Тут у меня пиликает телефон, и я вижу сообщение от Егора.
— Егор пишет, что горло очень сушит, — говорю Глебу Викторовичу. — Ему уже можно воду?
— Это нормально после процедуры. Воду можно. Только не холодную и по паре глотков. Возьми мягкую трубочку, чтоб удобнее было.
Затем поворачивается к медсестре. Та уже обработала швы и сменила повязку, и теперь с нежностью смотрит на Егора.
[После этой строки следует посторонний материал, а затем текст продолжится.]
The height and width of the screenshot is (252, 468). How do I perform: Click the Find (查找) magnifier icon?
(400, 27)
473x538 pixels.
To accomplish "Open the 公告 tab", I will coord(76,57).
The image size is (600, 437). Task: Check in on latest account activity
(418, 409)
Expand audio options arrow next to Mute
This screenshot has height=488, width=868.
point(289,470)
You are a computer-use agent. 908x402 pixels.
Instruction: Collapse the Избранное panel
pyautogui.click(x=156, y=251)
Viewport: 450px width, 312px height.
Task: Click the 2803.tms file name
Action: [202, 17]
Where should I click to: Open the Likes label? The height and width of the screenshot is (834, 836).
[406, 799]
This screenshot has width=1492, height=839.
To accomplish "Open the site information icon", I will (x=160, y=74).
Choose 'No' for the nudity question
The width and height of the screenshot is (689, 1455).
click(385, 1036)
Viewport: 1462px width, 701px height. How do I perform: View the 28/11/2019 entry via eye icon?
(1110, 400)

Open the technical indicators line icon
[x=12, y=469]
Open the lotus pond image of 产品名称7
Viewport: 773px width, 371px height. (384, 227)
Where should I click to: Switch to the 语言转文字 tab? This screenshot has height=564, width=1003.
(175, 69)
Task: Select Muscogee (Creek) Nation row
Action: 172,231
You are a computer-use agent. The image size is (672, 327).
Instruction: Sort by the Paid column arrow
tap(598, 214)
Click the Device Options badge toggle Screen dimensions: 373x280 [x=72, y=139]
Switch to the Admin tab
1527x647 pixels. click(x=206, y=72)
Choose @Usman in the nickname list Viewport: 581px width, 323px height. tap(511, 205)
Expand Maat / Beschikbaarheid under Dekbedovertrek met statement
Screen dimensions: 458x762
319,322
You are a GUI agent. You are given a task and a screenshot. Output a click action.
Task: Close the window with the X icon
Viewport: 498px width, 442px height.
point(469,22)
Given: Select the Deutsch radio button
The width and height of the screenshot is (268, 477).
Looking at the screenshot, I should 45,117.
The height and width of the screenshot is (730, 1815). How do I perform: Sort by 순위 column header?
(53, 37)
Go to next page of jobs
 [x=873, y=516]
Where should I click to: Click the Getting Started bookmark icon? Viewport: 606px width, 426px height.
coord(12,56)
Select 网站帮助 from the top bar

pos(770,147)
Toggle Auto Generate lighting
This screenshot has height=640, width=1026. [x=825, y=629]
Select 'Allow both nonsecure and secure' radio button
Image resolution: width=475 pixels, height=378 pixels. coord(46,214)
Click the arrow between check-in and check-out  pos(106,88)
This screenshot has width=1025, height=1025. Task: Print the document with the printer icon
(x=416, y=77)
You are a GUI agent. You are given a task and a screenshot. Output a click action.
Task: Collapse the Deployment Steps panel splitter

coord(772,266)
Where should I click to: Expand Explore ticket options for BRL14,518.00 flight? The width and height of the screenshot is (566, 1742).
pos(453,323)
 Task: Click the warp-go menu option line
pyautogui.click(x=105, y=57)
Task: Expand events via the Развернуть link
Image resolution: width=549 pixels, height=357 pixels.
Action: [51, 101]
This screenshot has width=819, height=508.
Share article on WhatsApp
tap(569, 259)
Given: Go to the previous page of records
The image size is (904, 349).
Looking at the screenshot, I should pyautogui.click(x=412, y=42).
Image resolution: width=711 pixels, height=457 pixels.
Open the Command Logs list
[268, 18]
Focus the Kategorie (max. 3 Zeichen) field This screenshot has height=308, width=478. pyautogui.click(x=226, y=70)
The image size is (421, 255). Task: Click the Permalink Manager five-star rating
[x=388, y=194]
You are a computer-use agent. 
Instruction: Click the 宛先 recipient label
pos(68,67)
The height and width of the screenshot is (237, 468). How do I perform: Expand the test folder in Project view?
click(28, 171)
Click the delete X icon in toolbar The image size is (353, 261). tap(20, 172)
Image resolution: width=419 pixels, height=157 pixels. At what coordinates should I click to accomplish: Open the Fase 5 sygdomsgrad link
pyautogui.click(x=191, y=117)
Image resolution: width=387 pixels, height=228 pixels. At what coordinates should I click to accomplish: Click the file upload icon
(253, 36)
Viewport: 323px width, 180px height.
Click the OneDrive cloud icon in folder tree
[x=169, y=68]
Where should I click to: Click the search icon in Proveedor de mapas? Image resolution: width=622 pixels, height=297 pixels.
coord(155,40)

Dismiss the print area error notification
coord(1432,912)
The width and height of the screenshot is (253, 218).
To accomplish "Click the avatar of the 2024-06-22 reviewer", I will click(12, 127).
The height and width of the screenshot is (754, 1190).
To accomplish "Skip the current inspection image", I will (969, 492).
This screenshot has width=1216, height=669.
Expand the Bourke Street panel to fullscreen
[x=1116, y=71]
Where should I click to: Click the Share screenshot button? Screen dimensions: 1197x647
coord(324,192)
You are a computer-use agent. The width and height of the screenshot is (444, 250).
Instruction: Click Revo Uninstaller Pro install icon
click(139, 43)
— Ирочка, трубку из стомы убрать, и катетер — тоже. Теперь он может справляться сам. Ну ладно, поправляйтесь! Ксюша, если будут вопросы, ты знаешь, где меня найти.
***
Наконец, мой доктор ушёл и оставил Ксюшу в покое. Медсестра медленно вытаскивает из моего живота какую‑то трубку, и это жуть как неприятно. Вот ведь урод! Так явно заигрывал с моей девочкой, и не постеснялся даже меня и медсестру. А она так простодушно ему улыбалась, будто совсем не видит мужского интереса с его стороны.
Вдруг с меня сдёргивают одеяло, и я понимаю, что за этим последует. Будет убирать катетер. Сжимаю зубы. Я ведь лежу голый, и сейчас сразу две девушки смотрят на мой вялый член, из которого торчит мерзкая пожелтевшая трубка. Ладно, медсестра, ей это не впервые. Но я не хочу, чтобы видела Ксюша. Чуть поворачиваю голову и смотрю на неё. Она замечает мой взгляд и смущённо отводит глаза. Затем отворачивается к окну и обхватывает себя руками.